George Floyd, la marcia a Washington contro il razzismo e la violenza. Trump: “Meno folla del previsto”

di Redazione Blitz
Pubblicato il 7 Giugno 2020 7:50 | Ultimo aggiornamento: 7 Giugno 2020 7:50
Floyd, Ansa

George Floyd, la marcia a Washington contro il razzismo e la violenza. Trump: “Meno folla del previsto” (foto Ansa)

ROMA – In migliaia sono scesi in piazza a Washington per la grande marcia per George Floyd.

I manifestanti, tra i centomila e i duecentomila, si sono radunati in diversi gruppi di Washington per protestare contro l’uccisione dell’afroamericano di Minneapolis e contro il razzismo.

Blindato, come ovvio, il cuore della città. 

Comunque non sono stati segnalati problemi.

I manifestanti hanno sfilato in corteo dopo essersi radunati davanti al Lincoln Memorial e a Capitol Hill, sede del Congresso.

Da questi punti è partita la marcia verso l’area di Lafayette Square, di fronte a una Casa Bianca blindata.

Proprio sulla strada che porta alla Casa Bianca in questi giorni è comparsa la scritta a caratteri cubitali, in vernice gialla, con la frase simbolo del movimento per i diritti degli afroamericani: “Black Lives Matter”.

L’iniziativa si deve anche al sindaco della capitale, Muriel Bowser. Sindaco in questi giorni molto criticato dal presidente degli Stati Uniti.

E Trump?

Trump, dalla Casa Bianca blindata, ha lanciato due tweet. 
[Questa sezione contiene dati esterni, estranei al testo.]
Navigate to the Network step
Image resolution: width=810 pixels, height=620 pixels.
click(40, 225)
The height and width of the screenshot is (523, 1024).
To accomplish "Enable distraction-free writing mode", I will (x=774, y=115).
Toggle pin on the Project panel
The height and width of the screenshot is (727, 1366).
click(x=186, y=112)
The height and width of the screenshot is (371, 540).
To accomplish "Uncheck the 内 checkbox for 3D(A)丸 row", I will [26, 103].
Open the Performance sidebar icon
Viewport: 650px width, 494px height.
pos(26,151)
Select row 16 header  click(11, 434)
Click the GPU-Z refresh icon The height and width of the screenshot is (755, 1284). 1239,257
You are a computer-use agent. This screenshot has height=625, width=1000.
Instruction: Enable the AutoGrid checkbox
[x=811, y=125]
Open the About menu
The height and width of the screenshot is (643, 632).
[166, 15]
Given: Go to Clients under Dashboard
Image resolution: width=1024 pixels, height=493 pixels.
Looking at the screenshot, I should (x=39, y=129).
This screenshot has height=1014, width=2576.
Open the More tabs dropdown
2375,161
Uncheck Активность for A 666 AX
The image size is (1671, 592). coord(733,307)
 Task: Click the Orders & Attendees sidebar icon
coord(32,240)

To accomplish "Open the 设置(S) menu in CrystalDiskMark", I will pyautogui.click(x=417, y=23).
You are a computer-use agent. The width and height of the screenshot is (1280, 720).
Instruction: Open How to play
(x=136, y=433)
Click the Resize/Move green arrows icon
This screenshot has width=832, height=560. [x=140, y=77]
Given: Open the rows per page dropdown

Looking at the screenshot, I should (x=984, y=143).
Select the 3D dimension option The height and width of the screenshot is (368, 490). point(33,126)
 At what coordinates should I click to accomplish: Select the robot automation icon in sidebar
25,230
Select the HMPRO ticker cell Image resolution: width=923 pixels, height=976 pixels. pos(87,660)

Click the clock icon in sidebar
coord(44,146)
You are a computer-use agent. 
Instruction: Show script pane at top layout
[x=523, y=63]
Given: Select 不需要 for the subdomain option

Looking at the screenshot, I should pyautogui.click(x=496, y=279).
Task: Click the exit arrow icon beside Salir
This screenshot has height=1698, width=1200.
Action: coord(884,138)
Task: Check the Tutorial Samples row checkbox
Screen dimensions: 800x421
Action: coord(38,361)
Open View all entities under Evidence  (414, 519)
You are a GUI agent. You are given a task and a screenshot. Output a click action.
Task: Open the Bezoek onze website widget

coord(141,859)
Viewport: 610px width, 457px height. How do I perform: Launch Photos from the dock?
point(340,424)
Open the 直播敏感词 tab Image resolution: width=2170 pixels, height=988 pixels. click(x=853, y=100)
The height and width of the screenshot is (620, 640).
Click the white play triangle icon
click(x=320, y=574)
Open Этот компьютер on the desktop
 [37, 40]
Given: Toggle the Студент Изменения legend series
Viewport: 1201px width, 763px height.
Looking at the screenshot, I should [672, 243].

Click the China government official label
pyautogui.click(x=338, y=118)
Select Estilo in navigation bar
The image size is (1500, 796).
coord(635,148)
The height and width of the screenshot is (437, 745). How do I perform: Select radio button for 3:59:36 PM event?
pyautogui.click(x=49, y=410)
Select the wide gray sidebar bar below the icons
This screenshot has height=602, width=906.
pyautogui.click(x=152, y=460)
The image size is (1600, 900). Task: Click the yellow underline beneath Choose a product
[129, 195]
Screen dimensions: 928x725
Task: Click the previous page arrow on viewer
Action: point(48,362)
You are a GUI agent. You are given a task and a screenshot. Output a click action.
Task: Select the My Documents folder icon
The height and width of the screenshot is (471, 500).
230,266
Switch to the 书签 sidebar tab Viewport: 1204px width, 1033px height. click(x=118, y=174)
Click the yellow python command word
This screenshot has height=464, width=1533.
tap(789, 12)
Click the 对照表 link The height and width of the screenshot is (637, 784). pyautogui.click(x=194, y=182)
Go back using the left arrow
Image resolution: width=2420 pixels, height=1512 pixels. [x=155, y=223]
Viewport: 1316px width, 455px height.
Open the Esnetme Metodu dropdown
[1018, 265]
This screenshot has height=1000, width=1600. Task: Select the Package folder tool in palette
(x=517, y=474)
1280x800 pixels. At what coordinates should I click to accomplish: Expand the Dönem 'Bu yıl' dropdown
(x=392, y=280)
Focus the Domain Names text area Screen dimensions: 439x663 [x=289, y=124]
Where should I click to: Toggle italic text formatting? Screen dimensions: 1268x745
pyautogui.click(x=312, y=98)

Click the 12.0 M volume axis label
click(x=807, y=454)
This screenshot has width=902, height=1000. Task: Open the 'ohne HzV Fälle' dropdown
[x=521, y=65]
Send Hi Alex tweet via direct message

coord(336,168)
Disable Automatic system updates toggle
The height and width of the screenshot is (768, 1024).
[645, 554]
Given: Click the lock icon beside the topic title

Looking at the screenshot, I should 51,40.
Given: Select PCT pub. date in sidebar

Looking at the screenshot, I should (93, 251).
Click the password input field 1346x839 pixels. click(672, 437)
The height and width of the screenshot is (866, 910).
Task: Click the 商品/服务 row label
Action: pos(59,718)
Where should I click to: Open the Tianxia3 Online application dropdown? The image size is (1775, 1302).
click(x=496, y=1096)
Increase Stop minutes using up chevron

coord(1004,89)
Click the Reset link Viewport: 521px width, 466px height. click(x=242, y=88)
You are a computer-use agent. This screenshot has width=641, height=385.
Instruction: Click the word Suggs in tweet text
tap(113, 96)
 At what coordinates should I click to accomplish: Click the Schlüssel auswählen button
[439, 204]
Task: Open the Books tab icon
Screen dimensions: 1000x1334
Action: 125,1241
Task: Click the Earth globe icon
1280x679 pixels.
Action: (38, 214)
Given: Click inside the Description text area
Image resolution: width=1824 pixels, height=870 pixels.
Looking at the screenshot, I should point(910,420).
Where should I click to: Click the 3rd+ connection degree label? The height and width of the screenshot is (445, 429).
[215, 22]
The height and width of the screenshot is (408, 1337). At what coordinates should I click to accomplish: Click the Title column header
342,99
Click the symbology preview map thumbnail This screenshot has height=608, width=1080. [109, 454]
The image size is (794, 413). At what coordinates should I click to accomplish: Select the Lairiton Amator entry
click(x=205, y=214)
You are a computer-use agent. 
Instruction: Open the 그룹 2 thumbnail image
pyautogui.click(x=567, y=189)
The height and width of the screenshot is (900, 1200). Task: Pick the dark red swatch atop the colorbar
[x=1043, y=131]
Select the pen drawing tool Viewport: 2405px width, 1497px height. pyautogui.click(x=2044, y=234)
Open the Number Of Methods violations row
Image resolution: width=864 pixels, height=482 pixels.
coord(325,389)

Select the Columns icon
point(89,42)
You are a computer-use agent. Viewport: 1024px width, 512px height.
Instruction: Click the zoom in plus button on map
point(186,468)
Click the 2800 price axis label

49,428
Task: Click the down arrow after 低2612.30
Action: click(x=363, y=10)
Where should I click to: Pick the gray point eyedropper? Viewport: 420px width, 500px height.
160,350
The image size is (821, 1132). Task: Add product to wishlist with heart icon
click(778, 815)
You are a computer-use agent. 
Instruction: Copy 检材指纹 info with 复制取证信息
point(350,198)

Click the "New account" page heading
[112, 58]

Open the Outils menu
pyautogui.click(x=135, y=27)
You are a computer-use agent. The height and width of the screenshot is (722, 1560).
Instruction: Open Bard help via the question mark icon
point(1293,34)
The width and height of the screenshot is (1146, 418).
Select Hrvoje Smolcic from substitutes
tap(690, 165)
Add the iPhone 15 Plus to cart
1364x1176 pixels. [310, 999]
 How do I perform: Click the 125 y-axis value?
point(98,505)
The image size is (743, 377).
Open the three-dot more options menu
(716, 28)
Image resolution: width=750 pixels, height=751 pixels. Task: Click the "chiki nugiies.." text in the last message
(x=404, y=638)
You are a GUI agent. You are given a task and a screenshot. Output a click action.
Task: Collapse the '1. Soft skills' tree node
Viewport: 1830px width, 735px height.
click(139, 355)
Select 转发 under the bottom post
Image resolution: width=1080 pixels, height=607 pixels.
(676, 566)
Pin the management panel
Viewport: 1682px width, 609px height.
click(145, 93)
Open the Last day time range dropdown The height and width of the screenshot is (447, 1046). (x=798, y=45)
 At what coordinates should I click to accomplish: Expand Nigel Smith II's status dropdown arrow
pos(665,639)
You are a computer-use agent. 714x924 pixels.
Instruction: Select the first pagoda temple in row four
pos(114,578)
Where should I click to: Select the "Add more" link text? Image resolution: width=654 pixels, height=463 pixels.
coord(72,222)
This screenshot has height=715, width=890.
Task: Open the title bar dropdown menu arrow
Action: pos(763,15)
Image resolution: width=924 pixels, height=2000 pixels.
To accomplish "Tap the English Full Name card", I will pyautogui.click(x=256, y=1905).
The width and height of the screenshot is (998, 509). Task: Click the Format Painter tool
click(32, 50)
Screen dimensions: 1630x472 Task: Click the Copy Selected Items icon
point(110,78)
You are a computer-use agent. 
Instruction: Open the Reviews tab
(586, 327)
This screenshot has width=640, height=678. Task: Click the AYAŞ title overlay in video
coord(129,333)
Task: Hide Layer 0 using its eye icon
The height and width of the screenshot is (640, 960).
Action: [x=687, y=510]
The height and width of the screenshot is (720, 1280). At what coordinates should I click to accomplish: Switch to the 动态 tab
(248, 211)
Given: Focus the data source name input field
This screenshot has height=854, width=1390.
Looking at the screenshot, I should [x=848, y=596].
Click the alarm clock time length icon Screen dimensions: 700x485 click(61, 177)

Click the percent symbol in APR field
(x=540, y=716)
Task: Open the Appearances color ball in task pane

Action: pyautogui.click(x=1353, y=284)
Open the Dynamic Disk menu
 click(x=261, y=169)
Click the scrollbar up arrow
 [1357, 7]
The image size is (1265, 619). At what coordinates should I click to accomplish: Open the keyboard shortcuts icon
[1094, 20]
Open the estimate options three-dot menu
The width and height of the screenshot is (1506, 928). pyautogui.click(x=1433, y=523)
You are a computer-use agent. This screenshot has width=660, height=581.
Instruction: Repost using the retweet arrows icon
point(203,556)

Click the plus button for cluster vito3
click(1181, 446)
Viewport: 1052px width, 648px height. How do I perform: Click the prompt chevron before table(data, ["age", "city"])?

Prima l’ormai consueto “Law and order” (legge e ordine) poi, a manifestazione chiusa, Trump ha sfidato i manifestanti:

“A Washington molta meno folla del previsto”.

Intanto in questo ore i giornali americani hanno riportato un retroscena:

Donald Trump voleva il dispiegamento di 10 mila soldati per le strade di Washington e di altre città americane per spegnere le proteste.

Il presidente Usa avrebbe avanzato la richiesta in un meeting alla Casa Bianca lunedì, ma questa sarebbe stata respinta dal segretario alla Difesa, Mark Esper e dal capo di Stato maggiore delle Forze armate americane, Mark Milley. (Fonte: Ansa).